Full-throated soulster with an amazing set of lungs; sweaty, slightly unnerving madman; or, in his own words: “Soulful, shirtless, powerful, fun time party starter [who] gets you laid.” Har Mar Superstar‘s Sean Tillmann has been called many things over the course of his 13 years performing under the moniker. When he released his divisive – but favourably received – fifth album Bye Bye 17 earlier this year, it opened up a whole new conversation around Tillmann’s music; instilling a smokey-voiced rawness and gravitas you might not have necessarily picked up on past Har Mar records.

That’s not to say Tillmann’s left behind the party life altogether though; far from it. On the eve of his first UK tour playing the Bye Bye 17 material, we find him rolling in as much sexually-charged charisma as he ever has: telling us about nights in Minnesota where we’d definitely end up getting laid, of singing ‘The Power of Love’ with Back to the Future‘s Tom Wilson, and how Scotch eggs are the worst thing ever.

PlanetNotion: So, with Bye Bye 17 you’ve withdrawn some of the more overt raunchiness to your music – though that’s not to say there isn’t still some surefire sexuality. What made you want to pursue this slight change in direction towards something more soulful?
Har Mar Superstar: I think I’ve grown up a bit. I’m a 35-year-old man now. It’s weird to think about it in those terms, but it all adds up. I’ve always loved soul music, but I was never able to write an album like Bye Bye 17 until I accrued the life experience necessary.
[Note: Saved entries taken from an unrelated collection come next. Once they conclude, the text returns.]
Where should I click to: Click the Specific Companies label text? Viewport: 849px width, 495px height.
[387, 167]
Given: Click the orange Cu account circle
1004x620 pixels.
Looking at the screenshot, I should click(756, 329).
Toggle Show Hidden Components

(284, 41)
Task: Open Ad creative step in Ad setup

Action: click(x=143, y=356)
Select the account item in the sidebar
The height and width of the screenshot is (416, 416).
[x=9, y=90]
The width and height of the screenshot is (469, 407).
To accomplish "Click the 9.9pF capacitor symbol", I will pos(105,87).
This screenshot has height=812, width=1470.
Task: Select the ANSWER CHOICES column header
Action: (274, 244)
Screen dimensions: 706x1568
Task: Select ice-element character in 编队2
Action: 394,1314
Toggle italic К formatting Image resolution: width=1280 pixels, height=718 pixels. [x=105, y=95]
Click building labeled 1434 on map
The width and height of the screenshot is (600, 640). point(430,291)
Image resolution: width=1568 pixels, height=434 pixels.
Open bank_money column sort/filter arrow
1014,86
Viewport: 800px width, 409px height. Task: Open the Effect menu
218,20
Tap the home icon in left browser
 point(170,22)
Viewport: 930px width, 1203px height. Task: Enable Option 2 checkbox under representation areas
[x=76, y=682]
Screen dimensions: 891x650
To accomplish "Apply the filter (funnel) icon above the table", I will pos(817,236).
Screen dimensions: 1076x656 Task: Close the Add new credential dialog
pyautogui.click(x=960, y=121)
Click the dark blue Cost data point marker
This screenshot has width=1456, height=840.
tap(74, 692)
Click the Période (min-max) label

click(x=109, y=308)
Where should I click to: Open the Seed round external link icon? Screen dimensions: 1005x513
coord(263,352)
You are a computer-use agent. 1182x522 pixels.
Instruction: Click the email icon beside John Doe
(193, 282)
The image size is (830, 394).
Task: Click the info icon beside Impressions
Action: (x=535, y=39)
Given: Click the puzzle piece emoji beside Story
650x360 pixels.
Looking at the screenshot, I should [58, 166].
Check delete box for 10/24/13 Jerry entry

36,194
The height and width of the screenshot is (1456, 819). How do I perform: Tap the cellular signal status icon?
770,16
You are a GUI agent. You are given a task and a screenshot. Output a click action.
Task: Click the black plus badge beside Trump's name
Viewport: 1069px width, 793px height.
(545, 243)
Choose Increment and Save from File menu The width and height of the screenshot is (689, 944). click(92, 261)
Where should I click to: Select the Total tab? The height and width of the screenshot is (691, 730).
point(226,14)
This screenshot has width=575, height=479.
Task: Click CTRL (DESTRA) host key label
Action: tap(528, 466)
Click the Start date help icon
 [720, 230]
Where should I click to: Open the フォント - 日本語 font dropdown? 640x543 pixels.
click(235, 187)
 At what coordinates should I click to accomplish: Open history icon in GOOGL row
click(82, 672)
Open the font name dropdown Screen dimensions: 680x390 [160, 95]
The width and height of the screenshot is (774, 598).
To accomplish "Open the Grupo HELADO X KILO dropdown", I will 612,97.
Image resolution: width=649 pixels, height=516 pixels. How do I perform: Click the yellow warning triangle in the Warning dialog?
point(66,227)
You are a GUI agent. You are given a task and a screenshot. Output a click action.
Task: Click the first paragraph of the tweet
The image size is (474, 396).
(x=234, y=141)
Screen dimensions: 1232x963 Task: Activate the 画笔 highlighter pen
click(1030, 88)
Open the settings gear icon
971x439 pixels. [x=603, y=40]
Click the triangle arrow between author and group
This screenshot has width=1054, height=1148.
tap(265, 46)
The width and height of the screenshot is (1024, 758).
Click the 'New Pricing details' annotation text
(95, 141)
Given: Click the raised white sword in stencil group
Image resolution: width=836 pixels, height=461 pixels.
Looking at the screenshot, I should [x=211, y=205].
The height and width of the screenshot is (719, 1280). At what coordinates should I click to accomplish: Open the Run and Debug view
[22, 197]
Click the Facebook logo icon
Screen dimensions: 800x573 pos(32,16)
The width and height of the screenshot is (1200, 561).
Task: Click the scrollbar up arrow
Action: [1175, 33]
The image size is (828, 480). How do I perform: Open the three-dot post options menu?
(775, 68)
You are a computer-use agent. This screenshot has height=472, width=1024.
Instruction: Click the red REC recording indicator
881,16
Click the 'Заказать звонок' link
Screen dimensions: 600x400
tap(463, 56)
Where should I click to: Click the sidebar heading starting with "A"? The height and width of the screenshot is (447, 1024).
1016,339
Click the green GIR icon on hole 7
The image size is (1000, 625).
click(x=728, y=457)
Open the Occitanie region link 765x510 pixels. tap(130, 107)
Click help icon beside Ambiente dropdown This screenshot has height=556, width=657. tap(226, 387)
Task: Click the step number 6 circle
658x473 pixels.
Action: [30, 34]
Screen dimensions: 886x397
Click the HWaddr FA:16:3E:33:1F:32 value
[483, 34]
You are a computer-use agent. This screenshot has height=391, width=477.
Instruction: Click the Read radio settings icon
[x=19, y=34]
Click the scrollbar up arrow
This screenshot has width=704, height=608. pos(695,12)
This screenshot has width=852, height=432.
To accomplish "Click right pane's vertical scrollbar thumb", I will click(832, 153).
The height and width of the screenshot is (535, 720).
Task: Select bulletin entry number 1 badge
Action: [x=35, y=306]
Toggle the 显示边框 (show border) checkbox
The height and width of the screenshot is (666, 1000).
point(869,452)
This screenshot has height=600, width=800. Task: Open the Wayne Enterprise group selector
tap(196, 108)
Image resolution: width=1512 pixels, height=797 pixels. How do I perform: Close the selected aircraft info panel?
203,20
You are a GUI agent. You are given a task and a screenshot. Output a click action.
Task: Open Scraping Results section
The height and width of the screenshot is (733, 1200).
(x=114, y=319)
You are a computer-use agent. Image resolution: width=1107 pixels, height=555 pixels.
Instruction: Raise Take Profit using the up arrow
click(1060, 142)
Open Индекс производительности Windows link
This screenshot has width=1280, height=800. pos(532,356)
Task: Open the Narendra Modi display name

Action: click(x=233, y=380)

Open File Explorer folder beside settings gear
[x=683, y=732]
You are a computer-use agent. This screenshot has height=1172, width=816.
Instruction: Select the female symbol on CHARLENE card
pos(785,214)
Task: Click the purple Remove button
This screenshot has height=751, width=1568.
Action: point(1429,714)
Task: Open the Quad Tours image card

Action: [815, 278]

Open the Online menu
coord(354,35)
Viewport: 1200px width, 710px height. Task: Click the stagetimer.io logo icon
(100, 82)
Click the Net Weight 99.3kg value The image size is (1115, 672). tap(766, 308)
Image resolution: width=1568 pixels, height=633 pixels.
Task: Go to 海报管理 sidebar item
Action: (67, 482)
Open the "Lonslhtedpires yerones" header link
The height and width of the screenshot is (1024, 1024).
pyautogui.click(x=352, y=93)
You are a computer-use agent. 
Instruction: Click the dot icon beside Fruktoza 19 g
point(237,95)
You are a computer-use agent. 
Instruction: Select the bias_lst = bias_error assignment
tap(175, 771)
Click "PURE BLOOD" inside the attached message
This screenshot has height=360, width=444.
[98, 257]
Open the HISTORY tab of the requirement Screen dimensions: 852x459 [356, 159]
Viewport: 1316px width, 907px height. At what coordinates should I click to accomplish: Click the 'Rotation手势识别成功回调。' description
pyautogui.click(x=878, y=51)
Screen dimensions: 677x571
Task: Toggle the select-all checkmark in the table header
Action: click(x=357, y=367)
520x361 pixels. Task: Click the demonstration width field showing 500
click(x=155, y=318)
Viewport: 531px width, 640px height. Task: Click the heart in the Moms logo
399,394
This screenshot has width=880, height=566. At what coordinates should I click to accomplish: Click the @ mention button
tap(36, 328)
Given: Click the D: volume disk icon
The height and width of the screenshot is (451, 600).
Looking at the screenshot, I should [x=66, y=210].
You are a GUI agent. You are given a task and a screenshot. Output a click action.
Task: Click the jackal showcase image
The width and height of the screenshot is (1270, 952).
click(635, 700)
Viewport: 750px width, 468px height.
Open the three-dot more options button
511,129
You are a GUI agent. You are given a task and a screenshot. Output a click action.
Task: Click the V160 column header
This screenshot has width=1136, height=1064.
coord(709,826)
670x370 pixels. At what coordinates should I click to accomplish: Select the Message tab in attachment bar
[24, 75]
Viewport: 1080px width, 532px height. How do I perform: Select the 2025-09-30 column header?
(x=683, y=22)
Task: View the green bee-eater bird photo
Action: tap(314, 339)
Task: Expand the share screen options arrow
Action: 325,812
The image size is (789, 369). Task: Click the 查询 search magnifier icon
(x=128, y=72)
Some serious joy and pain had to be lived through to successfully tell the stories in these songs. To me it all makes sense.

PN: And, who were you listening to at the time? Were there any particular records that inspired you in the process of creating Bye Bye 17?
HMS: I was listening to a lot of Sam Cooke and Otis Redding at the time I made this album. I still am. Stevie Wonder has always been a constant influence as well. Josh Tillman (Father John Misty) had just turned me on to a songwriter named Dory Previn too. Her songs about ’70s Laurel Canyon are amazing stories.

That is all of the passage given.